Survival was his only interest.
He is a scavenger and he comes to Olusosun Dumpsite near Ojota, Lagos, to pick pieces of iron and other metals that he could sell to keep body and soul together.
But his quest had been tampered by the heat in Lagos which had triggered fire at the site, causing huge smoke to billow into the air.
It resulted in pollution, the kind that has not been seen in years.
People leaving around the area could tell the sad story of how difficult it was to breath, but Samuel, who needed to earn money visits the dumpsite at least two times in a week damning the smoke.
On one of his visits, Bounce News' health correspondent, Williams Osewezina had a chat with him.
Williams said he could hardly breath within the environment, but Samuel was busy picking stuffs when he saw him.
He had no nose mask.
Are you not disturbed by this smoke? he asked Samuel.
The Scavenger, who responded in pidgin English said: "I no dey like use that thing. If I cover my nose I dey feel like e dey block something inside (I don’t use the face mask because I have a feeling it stops me from breathing fine)".

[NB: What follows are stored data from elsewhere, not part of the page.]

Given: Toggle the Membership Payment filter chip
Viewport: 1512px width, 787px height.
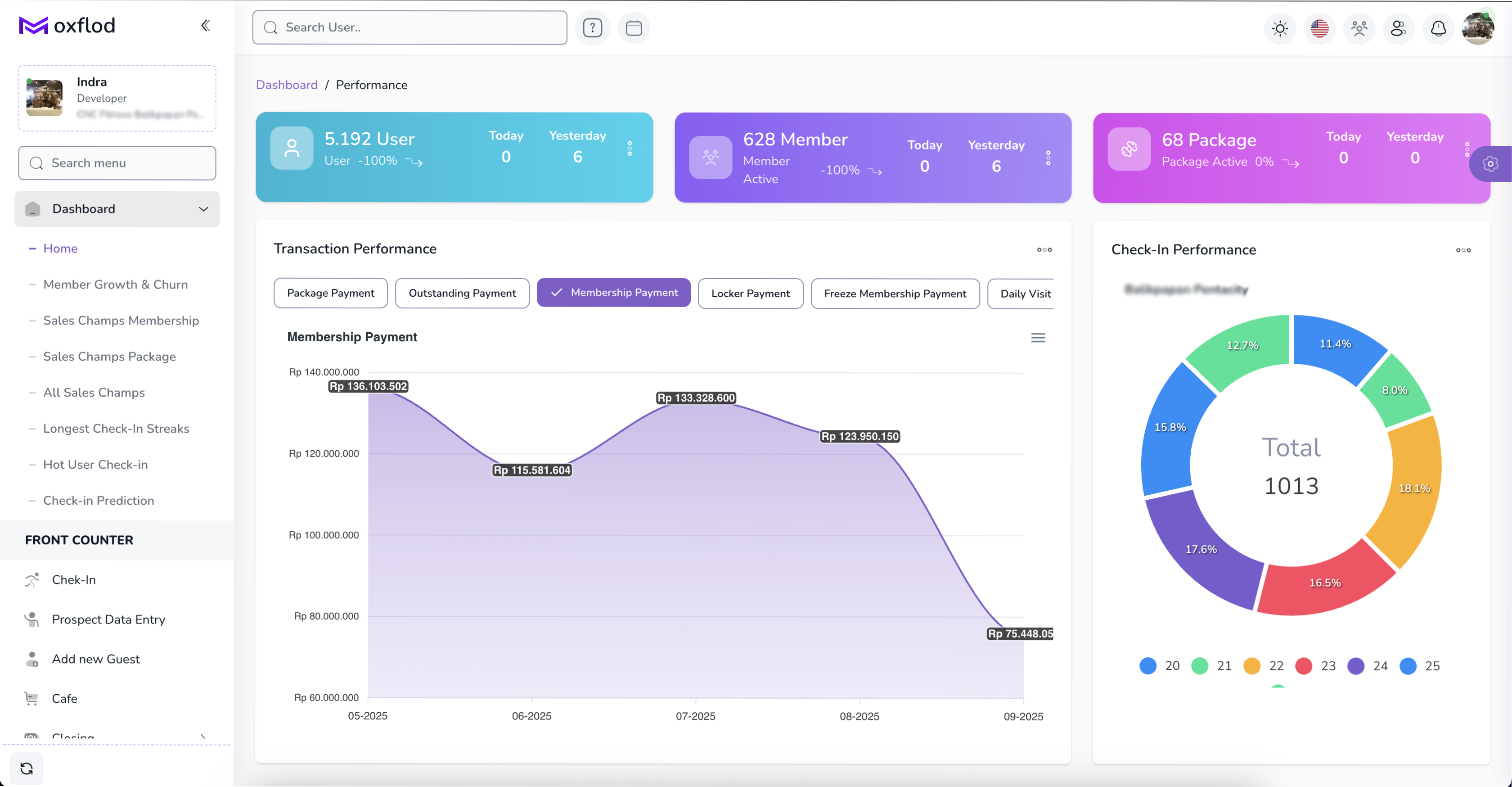Looking at the screenshot, I should (x=613, y=293).
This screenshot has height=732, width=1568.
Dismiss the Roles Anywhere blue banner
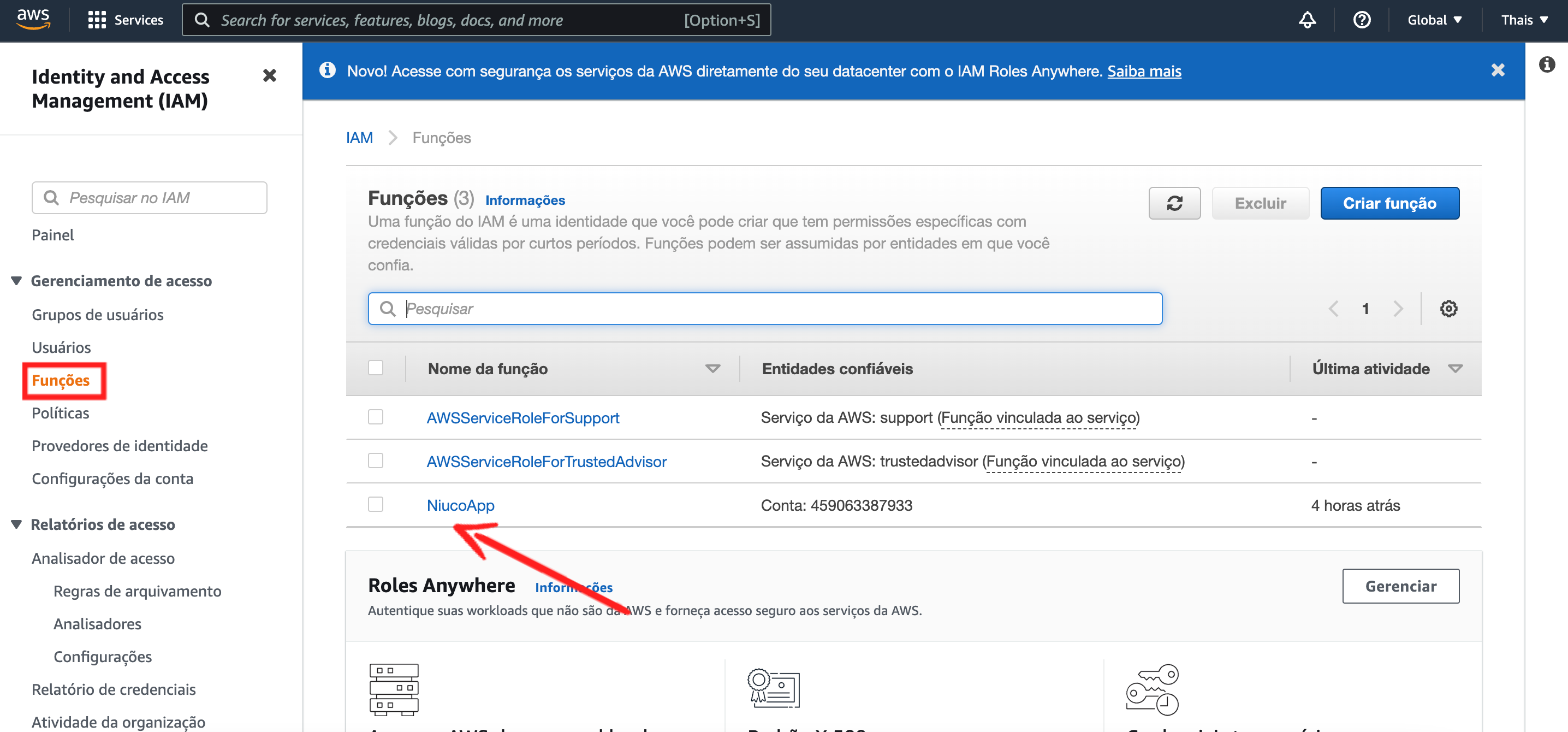[x=1498, y=70]
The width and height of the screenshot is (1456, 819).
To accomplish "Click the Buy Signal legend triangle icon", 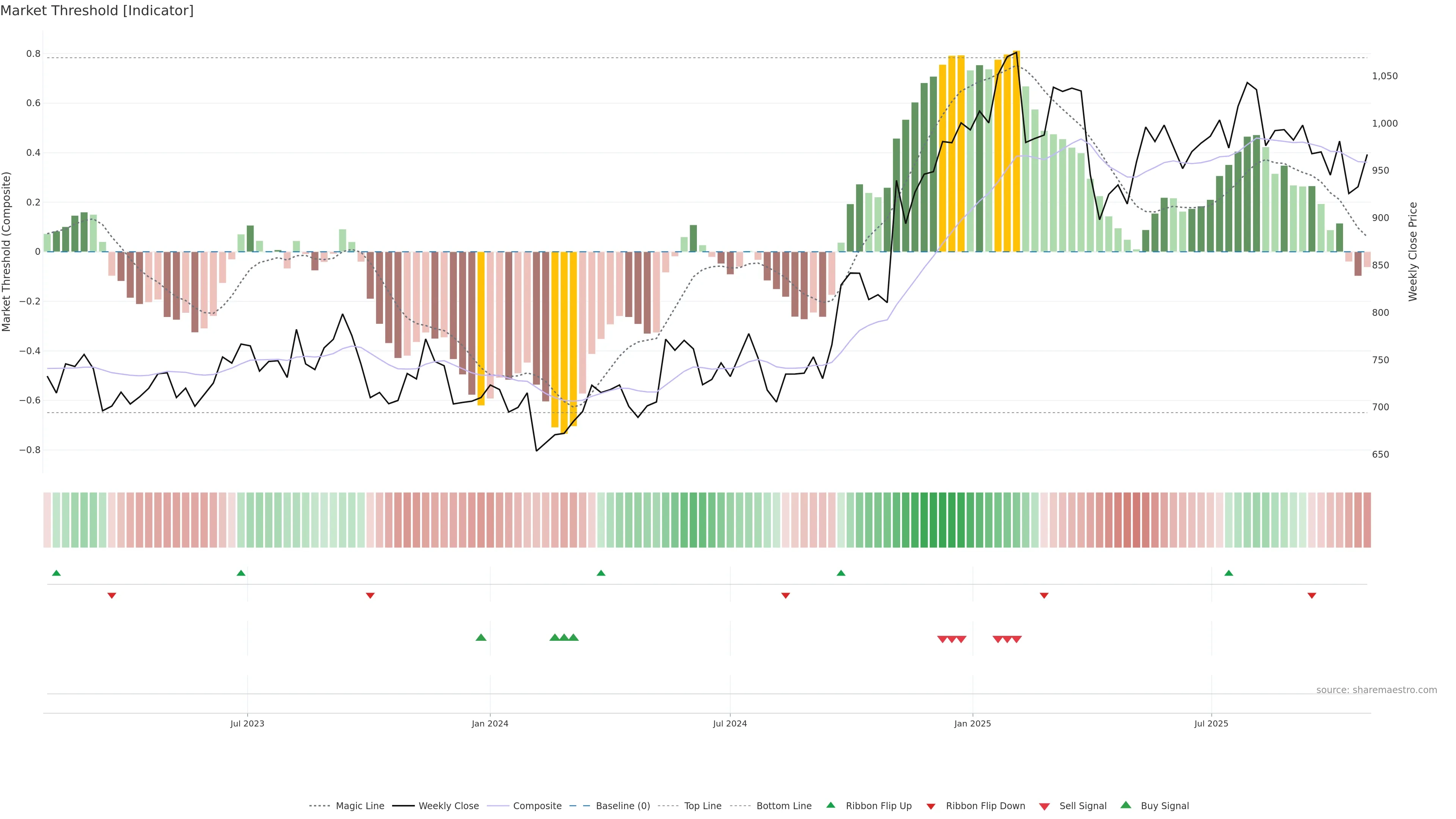I will point(1126,805).
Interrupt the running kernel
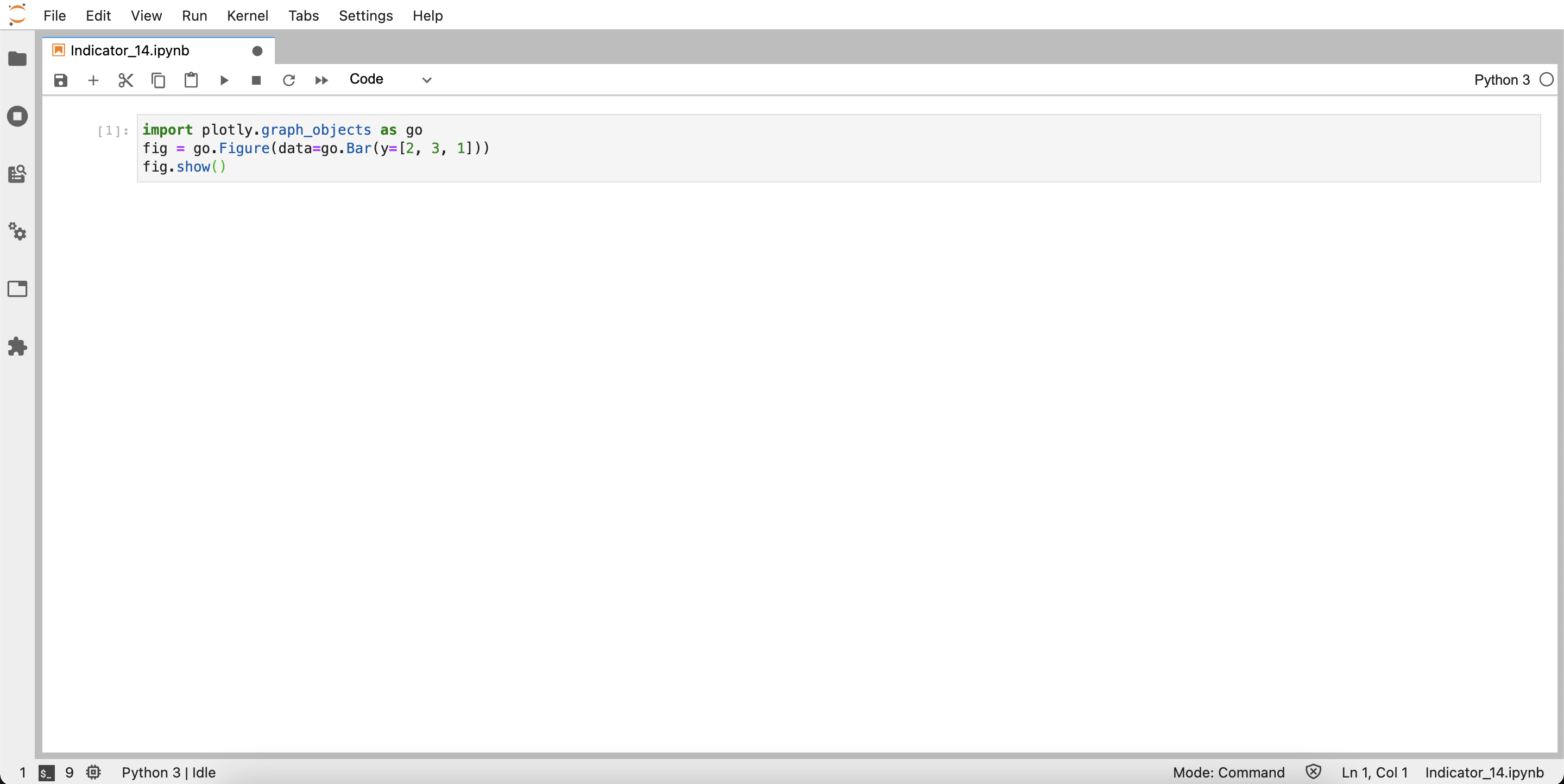Screen dimensions: 1564x784 (x=256, y=80)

Just like Samuel, there were other young scavengers around and the fire may have made their search what to sell easier.
They appear cool with the effect of the smoke which one of them said gave him nauseating feeling.
To be certain of the danger these people living around the smoke and the scavengers face, Bounce News had a chat with a public health specialist, with the Lagos State University Teaching Hospital, Dr. Eze Ugochukwu.
Dr. Ugochukwu said there were several health challenges that could occur from pollution resulting from burning of dumpsites.
"We need to look at some of the things that are released from the burning of dumpsites.
"We have what we call dioxin, furan, some mercury and sulphoric oxide are released.
"But our interest is in things like dioxin, furan and mercury released from burning of dump sites.
"These things particularly affect the respiratory system and sometimes the central nervous system or the brain with all its networks.
"On the respiratory system, it can cause respiratory tract infection and make people come down with asthma or chronic obstructive pulmonary disease.
"On the long term, people can come down with cancer.
"Also, if lead is involved, which comes from E-waste, it can cause lead poisoning and it can affect the brain," the doctor said.
Everyone appears to have a share from the effect of the pollution, going by the comments of an environmentalist, Mrs Ugonma Cokey.
She is a Fellow of the United Nations Framework Convention on Climate Change and an Assistant Director, News, Voice of Nigeria.
"In such situation methane is produced and that is greenhouse emission there and it is already affecting the ozone layer.
"Furan is linked to cancer, liver problem and poor reproductive health.
"What we will have is that we will have children born who will not develop properly.
"What some of these chemicals do is that it brings down oxygen and that is why respiratory problem occur," she said.
While some persons manage to cover their nose with face mask, Dr. Ugochukwu said the mask will not do a lot.
"The mask actually does not do so much and that is because some of these particles are even smaller than the pores in those masks," he added.
Humans have limited control over the burning of waste dump sites, but Mrs Cokey and Dr. Ugochukwu recommend that people should stay away from such smoke, dispose their waste properly.
Mrs Cokey particulary stressed the need for more efforts by the government in terms of policies would encourage recycling of waste and the use of degradable materials in packaging products.